TASK DIRECTIONS → Set down every record below exactly as written, but leave out the pictures.

[[ INFORMATION, beginning ]]

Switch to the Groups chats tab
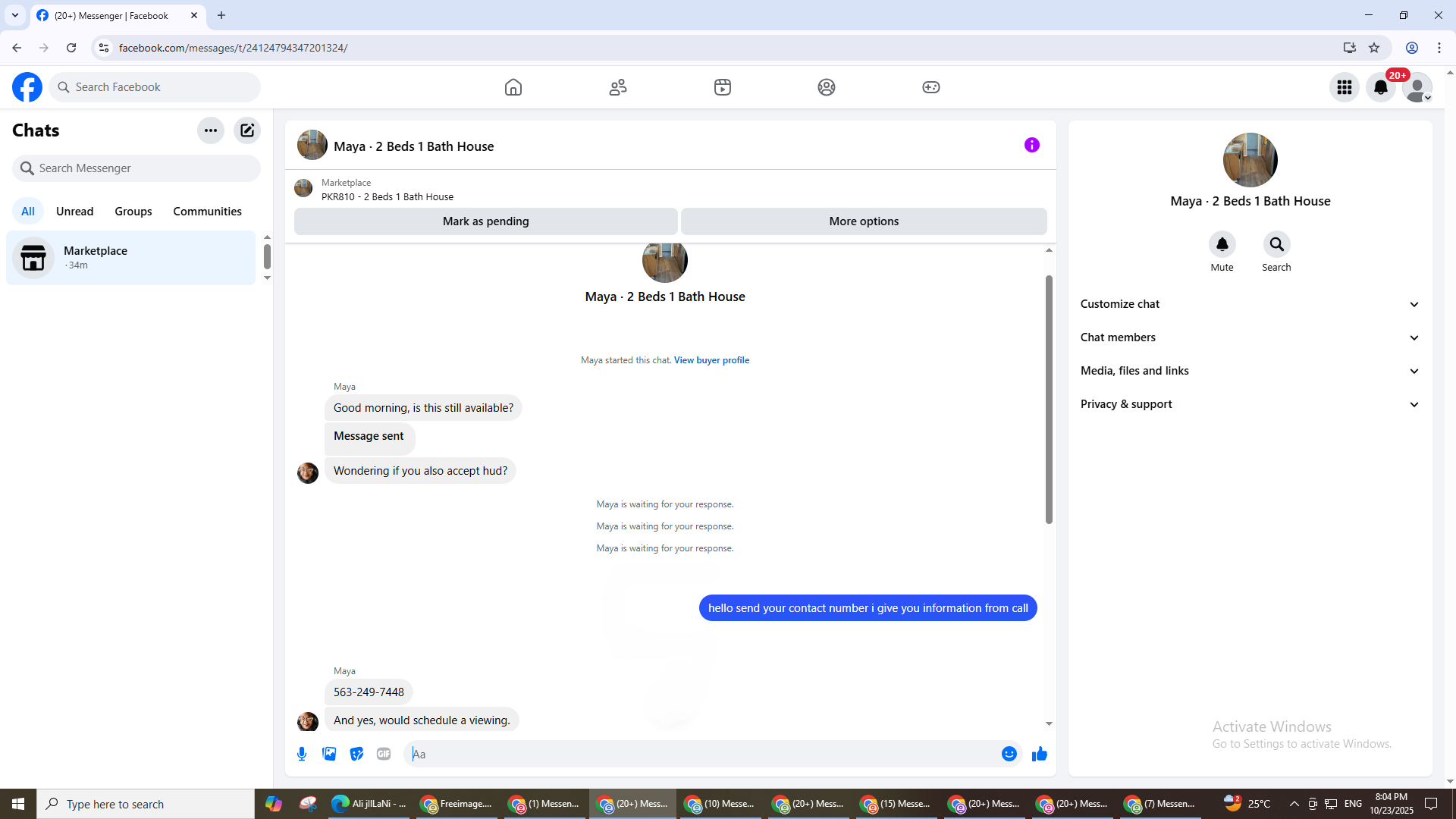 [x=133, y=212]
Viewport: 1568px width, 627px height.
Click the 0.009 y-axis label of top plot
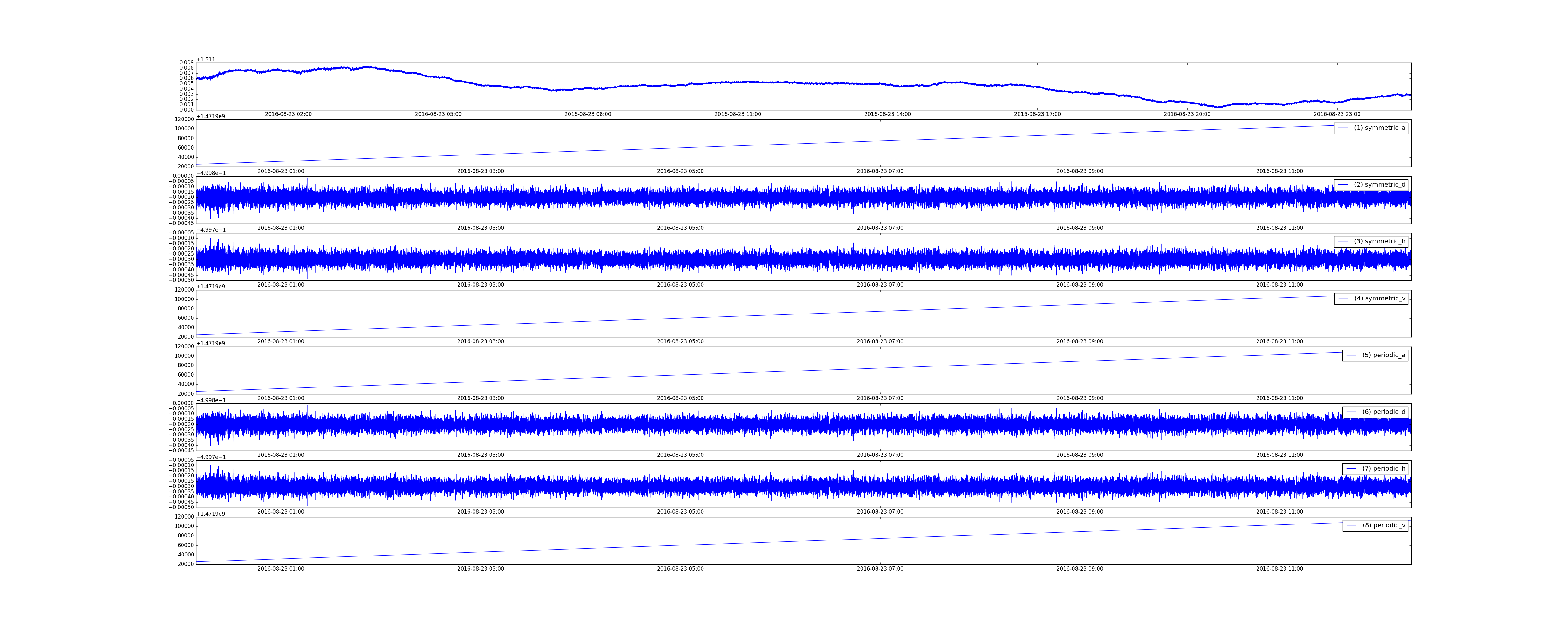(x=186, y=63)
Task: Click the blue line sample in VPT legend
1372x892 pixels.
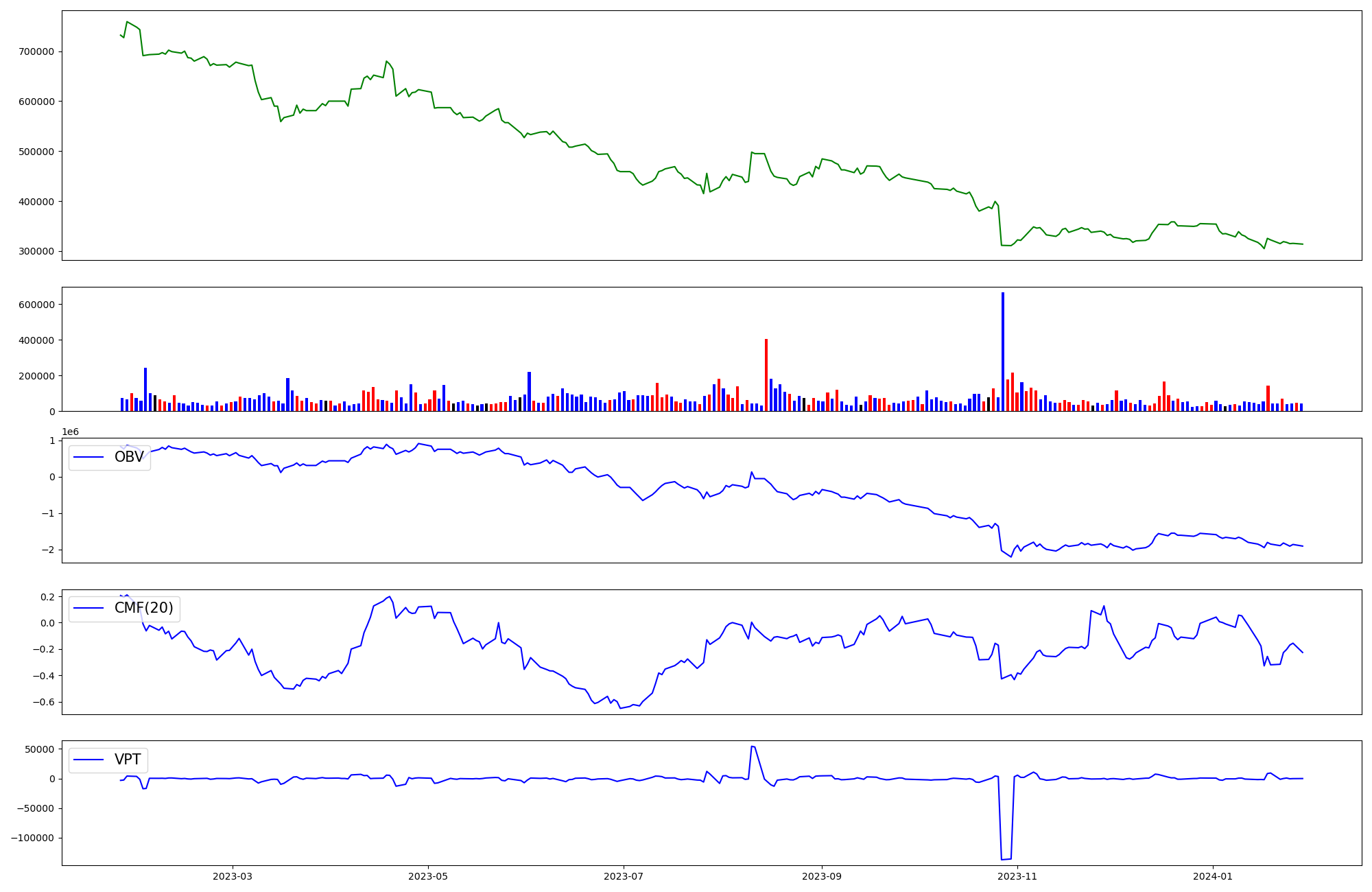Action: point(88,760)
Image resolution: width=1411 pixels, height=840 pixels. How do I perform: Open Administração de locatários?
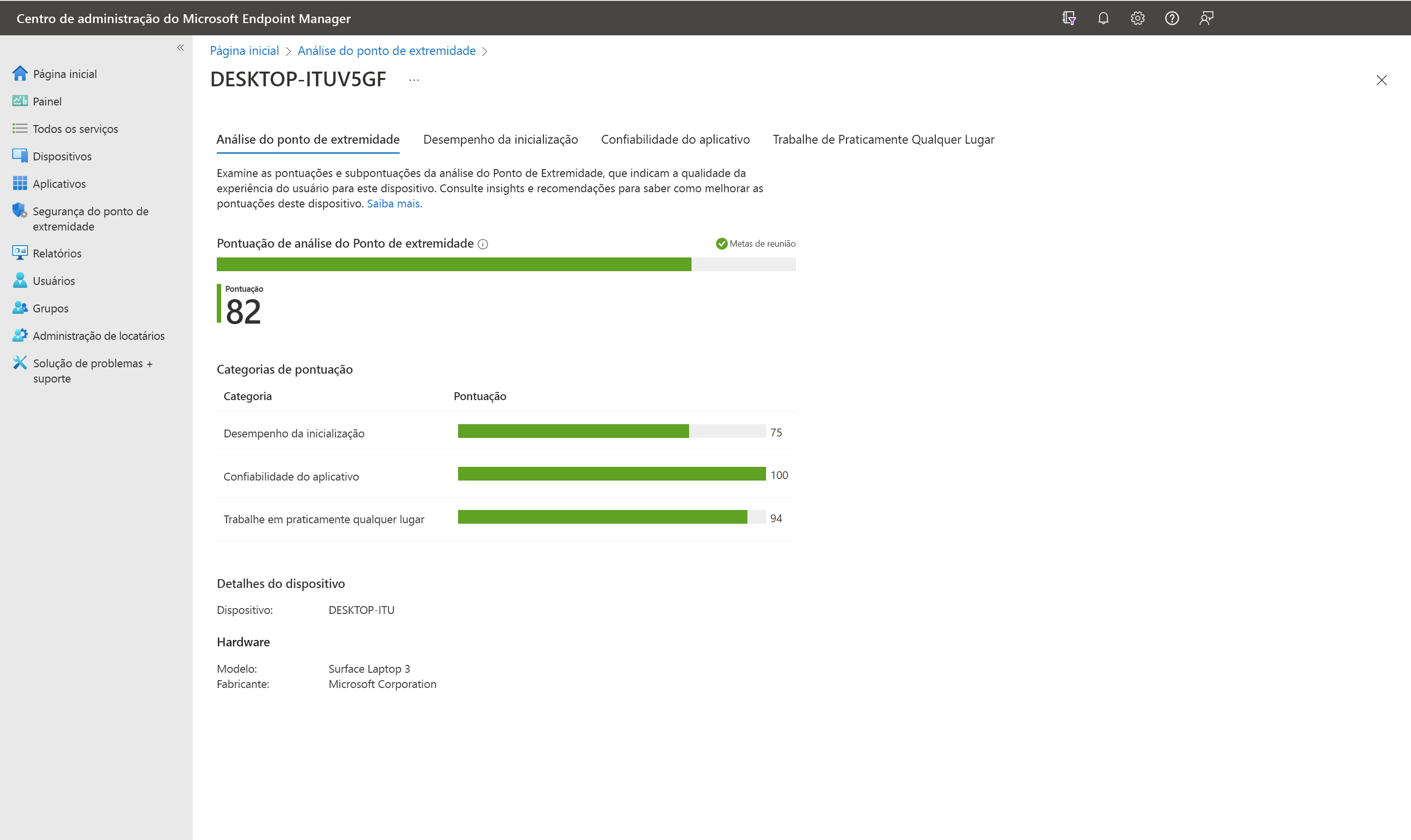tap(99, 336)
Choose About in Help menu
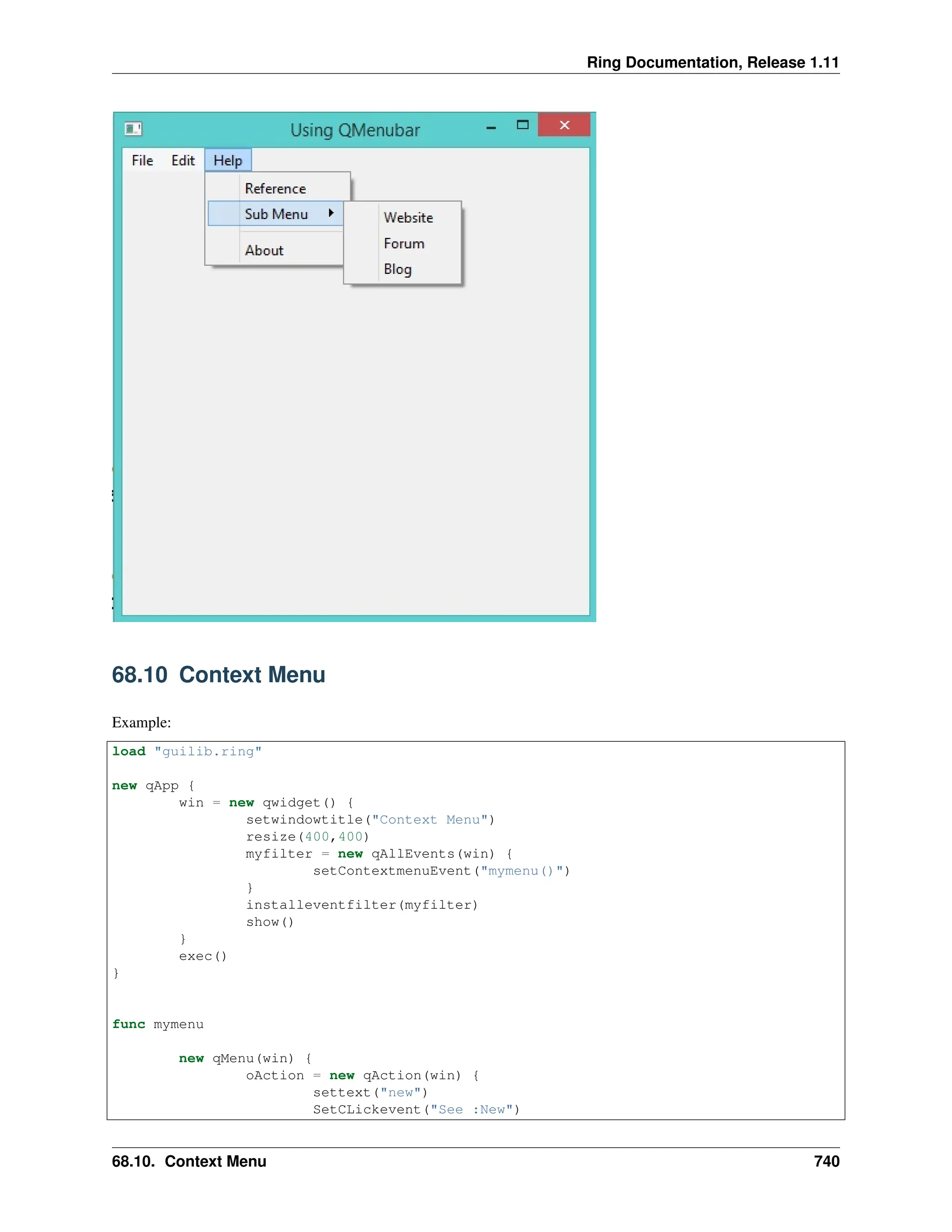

[[ INFORMATION, end ]]

COMPLETED EXERCISE →
Switch to the Groups chats tab
 [x=133, y=212]
Viewport: 1568px width, 627px height.
Click the 0.009 y-axis label of top plot
(x=186, y=63)
Task: Click the blue line sample in VPT legend
1372x892 pixels.
Action: point(88,760)
Image resolution: width=1411 pixels, height=840 pixels. How do I perform: Open Administração de locatários?
tap(99, 336)
Choose About in Help menu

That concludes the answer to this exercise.